Adolf Wassermann heiratete in zweiter Ehe Flora Wannbacher (Daten unbekannt). Aus dieser Verbindung stammten Jakobs Halbbrüder Hugo und Alfred (1882, verstarb ebenfalls als Säugling). Das Verhältnis zur Stiefmutter blieb zeitlebens angespannt. Stolz konnte Jakob Wassermann darauf verweisen, dass seine "Vorfahren nachweisbar seit mindestens 500 Jahren in fränkischen Landen" lebten. Der Familienmythos weiß von sephardischen Vorfahren aus Spanien, die Großväter arbeiteten als Seiler und Weber. Ein Handwerker wollte Jakob Wassermann allerdings nicht werden, die Phantastik war eher sein Metier. Er bleibt der Israelitischen Elementarschule häufig fern und flüchtet sich in Tagträume, nachts unterhält er seine Brüder mit einet improvisierten Fortsetzungsgeschichte. Als er nach seinem Realschulabschluss ohne Erlaubnis der Eltern im Fürther Tagblatt eine Erzählung publizierte, wurde Jakob Wassermann 1889 mit 16 Jahren zu Onkel nach Wien geschickt. In dessen Fächerfabrik sollte er eine kaufmännische Ausbildung machen. Weil er sich jedoch zum Schreiben berufen fühlte, verließt er schon im Jahr 1891 seinen Onkel und ging zurück nach Bayern.

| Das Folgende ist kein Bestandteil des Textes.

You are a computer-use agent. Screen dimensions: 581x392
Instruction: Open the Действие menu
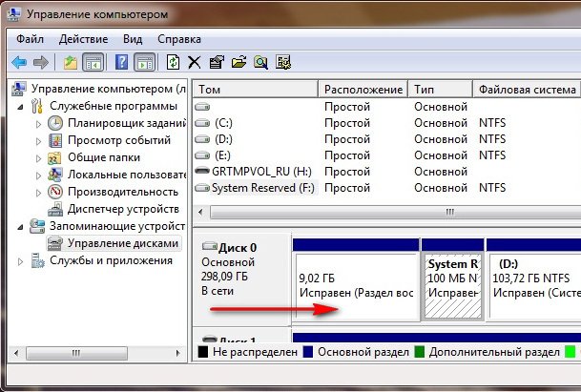tap(83, 39)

Nach einjährigem Militärdienst in Würzburg, kurzer Tätigkeit in einer Nürnberger Versicherung (1892/94) und einer recht ziellosen Wanderzeit in Süddeutschland wurde er in München Sekretär bei Ernst von Wolzogen. Über diese Verbindung wurde Jakob Wassermann publizistisch für die neu gegründeten satirischen Zeitschriften "Simplizissimus" und "Jugend" tätig. Beim Simplizissimus-Verleger Albert Langen veröffentlichte Wassermann nach seinem Erstling "Melusine – Ein Liebesroman" (1896) weitere Prosaarbeiten, darunter den erfolgreichen Roman "Die Juden von Zirndorf" (1897), der ihn einer breiten Leserschaft bekannt machte.

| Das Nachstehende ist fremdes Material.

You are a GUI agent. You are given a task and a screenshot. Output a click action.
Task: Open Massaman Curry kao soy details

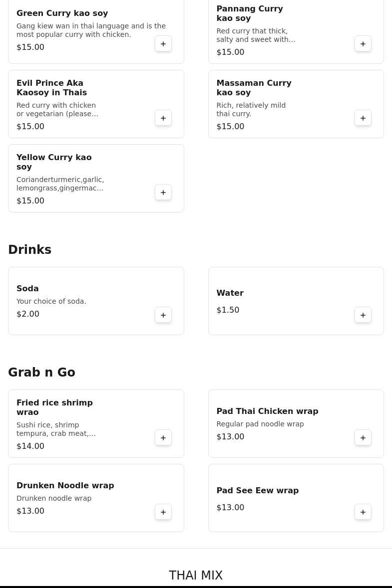(254, 88)
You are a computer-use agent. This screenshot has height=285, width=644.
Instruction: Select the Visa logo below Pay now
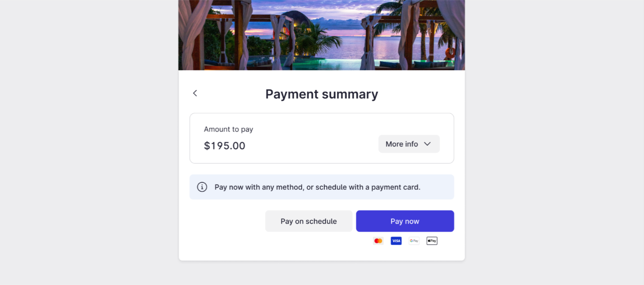click(x=396, y=241)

1898 zog Wassermann nach Wien und heiratete 1901 Julia Elsa Speyer, die einer angesehenen bürgerlichen Familie entstammte. Im selben Jahr starb Jakobs Vater Adolf Wassermann. 1919 verließ er seine Frau und lebte mit der 16 Jahre jüngeren, geschiedenen Schriftstellerin Marta Stross, geb. Karlweis (1889-1965) zusammen. Das Paar zog von Wien in das steierische Altaussee, das sich zunehmend zum modischen Sammelpunkt von Künstlern und Schriftstellern entwickelte. Die Scheidung von Julia Speyer zögerte sich durch immer neue Prozesse und Geldforderungen bis 1926 hinaus. Am 21. Februar 1924 kam der Sohn des Paares, Carl Ulrich (Charles), zur Welt. Aus ihrer ersten Ehe hat sie bereits die beiden Töchter Bianca und Emmy Stross. Ein Echo des Beziehungskonflikts mit Julie klingt im Roman Laudin und die Seinen (1925) nach. Marta wurde 1926 Wassermanns zweite Frau und Biographin. Sie hatten gemeinsam fünf Kinder. In Altaussee traf Jakob Wassermann vermehrt mit dem sogenannten Jungwiener Kreis um Hugo von Hofmannsthal zusammen, den er wiederum in München kennen gelernt hatte. Zwischen 1910 und 1933 entwickelte er sich zu einem der meistgelesenen deutschsprachigen Autoren seiner Zeit.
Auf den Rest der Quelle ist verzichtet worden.